组成原理-缓存置换算法

这篇笔记记录了4种缓存置换算法

• 随机置换算法
• FIFO
• LRU
• LFU

FIFO(先进先出算法)

原理：置换缓存时，从硬件角度：当缓存不满时，直接添加所需内容，否则，将最先进入缓存的内容删除，并把需使用的内容添加到缓存。对应的逻辑角度：当缓存不满时，直接添加新节点到链表尾。若缓存满，先将链表头节点删除，并且把新的节点连接到链表尾部。

实现：缓存使用双向链表实现DoubleLinkedList，其中节点由Node实现。

from DoubleLinkedList import Node, DoubleLinkedList


class FIFO(object):
    def __init__(self, capacity):
        self.capacity = capacity
        self.size = 0
        self.map = {}   # {key: node} as search table
        self.dlist = DoubleLinkedList(self.capacity)  # as the cache

    def get(self, key):
        if key not in self.map:
            return -1
        else:
            node = self.map.get(key)
            return node.value

    def put(self, key, value):
        if self.capacity == 0:
            return

        if key in self.map:   # if this key exist in map
            node = self.map.get(key)  # get this key
            self.dlist.remove(node)   # remove the node with this key
            node.value = value     # update the value of that node
            self.dlist.append(node)  # add node to the tail
        else:
            if self.size == self.capacity:   # if cache is full
                node = self.dlist.pop()

[取自某数据集的数据]
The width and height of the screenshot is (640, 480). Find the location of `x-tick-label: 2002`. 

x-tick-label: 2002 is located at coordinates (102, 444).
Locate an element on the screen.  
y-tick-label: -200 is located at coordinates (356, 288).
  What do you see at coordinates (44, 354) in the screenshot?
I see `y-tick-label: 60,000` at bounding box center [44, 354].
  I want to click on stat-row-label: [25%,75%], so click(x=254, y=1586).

» **练习任务**:
A. 把缓存置换算法笔记里从“这篇笔记记录了4种缓存置换算法”到“且把新的节点连接到链表尾部。”这一段重写一遍，其中的“链表”一律改成“队列”。
B. 请续写这篇缓存置换算法笔记的下文，从它停下的地方接着写。
做题时用不到这些数据。

» **参考答案**:
A.
这篇笔记记录了4种缓存置换算法

• 随机置换算法
• FIFO
• LRU
• LFU

FIFO(先进先出算法)

原理：置换缓存时，从硬件角度：当缓存不满时，直接添加所需内容，否则，将最先进入缓存的内容删除，并把需使用的内容添加到缓存。对应的逻辑角度：当缓存不满时，直接添加新节点到队列尾。若缓存满，先将队列头节点删除，并且把新的节点连接到队列尾部。

B.
                del self.map[node.key]   # delete the node at the head
                self.size -= 1
            node = Node(key, value)
            self.dlist.append(node)   # add new node to the tail
            self.map[key] = node
            self.size += 1

    def print(self):
        self.dlist.print()

测试：

if __name__ == '__main__':
    cache = FIFO(4)
    cache.put(1, 10)
    cache.put(2, 20)
    cache.put(3, 30)
    cache.print()
    cache.put(1, 12)
    cache.print()
    print("------")
    cache.put(4, 40)
    cache.print()
    cache.put(5, 50)
    cache.print()
    cache.put(1, 11)
    cache.print()
    cache.put(3, 30)
    cache.print()
    print(cache.get(1))
    print(cache.get(2))

结果如下，注释体现了FIFO算法过程：

{1: 10}->{2: 20}->{3: 30}            // 该时刻的缓存内容
{2: 20}->{3: 30}->{1: 12}            // 缓存未满，key=1的接点在缓存中，删除头部key=1的{1: 10}，尾部加入{1: 12}
------
{2: 20}->{3: 30}->{1: 12}->{4: 40}   // 缓存未满，key=4的节点不存在，所以在尾部加{4: 40}
{3: 30}->{1: 12}->{4: 40}->{5: 50}   // 缓存满，key=5的节点不存在，删除头部{2: 20}，尾部加{5: 50}
{3: 30}->{4: 40}->{5: 50}->{1: 11}   // 缓存满，key=1的节点在缓存中，删除key=1的{1: 12}，尾部加{1: 11}
{4: 40}->{5: 50}->{1: 11}->{3: 30}   // 同理
11                                   // 查找key=1的value，存在
-1                                   // 查找key=2的value，不存在

LRU(最不经常使用算法)

待填坑

LFU(最近最少使用算法)

待填坑

附录

Node定义

class Node:
    def __init__(self, key, val):
        self.key = key
        self.value = val
        self.prev = None
        self.next = None

    def __str__(self):
        val = '{%d: %d}' % (self.key, self.value)
        return val

    def __repr__(self):
        val = '{%d: %d}' % (self.key, self.value)
        return val

双向链表DoubleLinkedList定义

对于成员函数为什么返回看似无用的node节点，经验上讲这样做是最优的。在FIFO的实现过程中会发现，如果成员函数返回其他内容，或无返回值，最终的应用回出现逻辑错误。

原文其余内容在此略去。